Bombardier's Safety Standdown at EBACE this year has ramped up its syllabus to reflect changing needs and a broadening demand.
Now the seminar's reach extends beyond the flightdeck to cater also for the human factors training needs of maintenance professionals and cabin crew. At the same time the Standdown has been subtly changing its focus in response to operational needs dramatically illustrated by a recent regional airline accident.
When US investigators reported on the crash of a Colgan Air Bombardier Q400 at Buffalo, New York in February 2009, it became clear that there was a gap between the pilot training that licensing laws accept and what aviators really need when things get tough.
The Q400 crew had reacted wrongly to the onset of a stall - something most pilots believe they would never do - and the aircraft went out of control, crashing with the loss of all on board.
© BillypixLeft to right: Rick Rose, Puja Mahajan & David Learmount |
Pilots attending the Advanced Aerodynamics workshop at this EBACE Standdown learned that the drill commercial aircrew are taught to recover from a stall is different from the way test pilots manage stalls when they are certificating aircraft, and the airline training leaves room for error. The pilots at Buffalo paid for this lack of knowledge with their lives.

# REQUIRED TASK 1
Reproduce the article on Bombardier's Safety Standdown at EBACE word for word.
The article and the listing have nothing to do with each other.

# GIVEN ENTRIES
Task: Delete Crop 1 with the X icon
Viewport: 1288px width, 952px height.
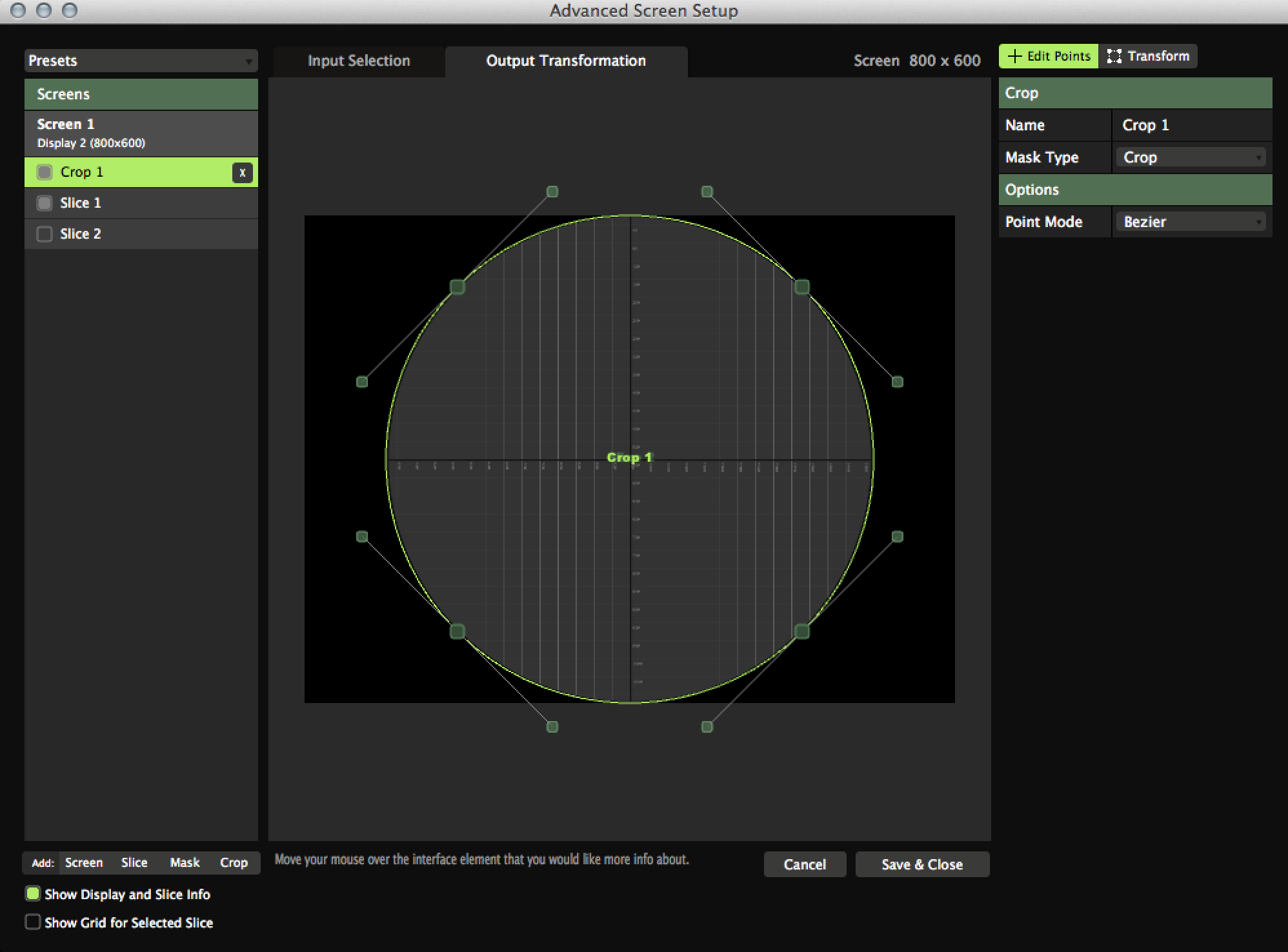Action: pyautogui.click(x=242, y=172)
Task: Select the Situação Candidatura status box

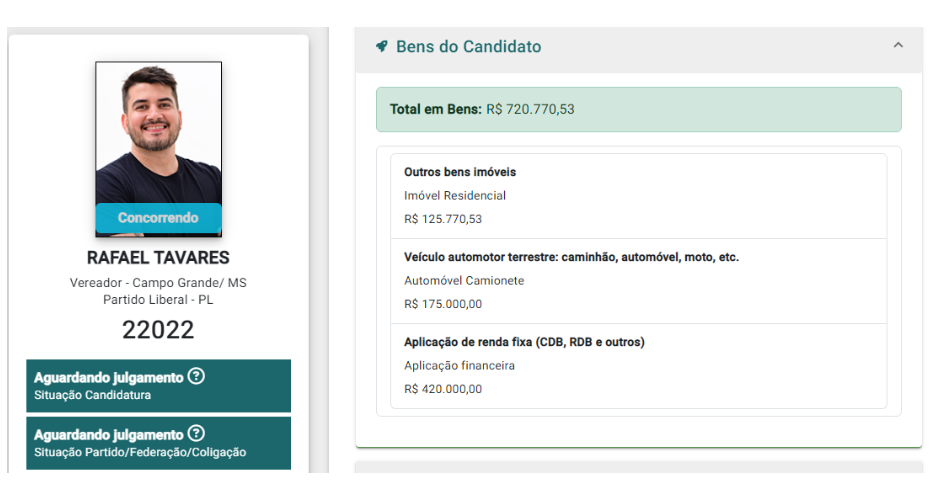Action: click(158, 386)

# REQUIRED TASK 2
Rewrite the whole listing with each "Task" replaced by "Goal", keeping everything else unchanged and leaving out the pictures.

# WRITTEN ANSWER 1
Bombardier's Safety Standdown at EBACE this year has ramped up its syllabus to reflect changing needs and a broadening demand.
Now the seminar's reach extends beyond the flightdeck to cater also for the human factors training needs of maintenance professionals and cabin crew. At the same time the Standdown has been subtly changing its focus in response to operational needs dramatically illustrated by a recent regional airline accident.
When US investigators reported on the crash of a Colgan Air Bombardier Q400 at Buffalo, New York in February 2009, it became clear that there was a gap between the pilot training that licensing laws accept and what aviators really need when things get tough.
The Q400 crew had reacted wrongly to the onset of a stall - something most pilots believe they would never do - and the aircraft went out of control, crashing with the loss of all on board.
© BillypixLeft to right: Rick Rose, Puja Mahajan & David Learmount |
Pilots attending the Advanced Aerodynamics workshop at this EBACE Standdown learned that the drill commercial aircrew are taught to recover from a stall is different from the way test pilots manage stalls when they are certificating aircraft, and the airline training leaves room for error. The pilots at Buffalo paid for this lack of knowledge with their lives.

# WRITTEN ANSWER 2
Goal: Delete Crop 1 with the X icon
Viewport: 1288px width, 952px height.
Action: pyautogui.click(x=242, y=172)
Goal: Select the Situação Candidatura status box

Action: click(158, 386)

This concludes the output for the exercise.